Start of RECORDS FOR THIS EXERCISE
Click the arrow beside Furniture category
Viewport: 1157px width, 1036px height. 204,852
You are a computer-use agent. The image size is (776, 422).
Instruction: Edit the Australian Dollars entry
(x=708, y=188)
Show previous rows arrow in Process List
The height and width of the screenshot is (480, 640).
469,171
End of RECORDS FOR THIS EXERCISE
Start of RECORDS FOR THIS EXERCISE
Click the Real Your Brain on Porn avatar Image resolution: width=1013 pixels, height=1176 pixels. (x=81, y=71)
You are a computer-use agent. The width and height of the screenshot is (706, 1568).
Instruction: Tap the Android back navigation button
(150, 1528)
End of RECORDS FOR THIS EXERCISE
Start of RECORDS FOR THIS EXERCISE
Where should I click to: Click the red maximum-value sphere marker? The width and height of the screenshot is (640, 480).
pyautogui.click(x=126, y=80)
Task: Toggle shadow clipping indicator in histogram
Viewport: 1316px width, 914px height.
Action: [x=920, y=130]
End of RECORDS FOR THIS EXERCISE
WHAT YOU WILL DO: Each line with the word "computer" in the records above belongs in the result; copy all of them.

ANSWER BELOW:
You are a computer-use agent. The image size is (776, 422).
You are a computer-use agent. The width and height of the screenshot is (706, 1568).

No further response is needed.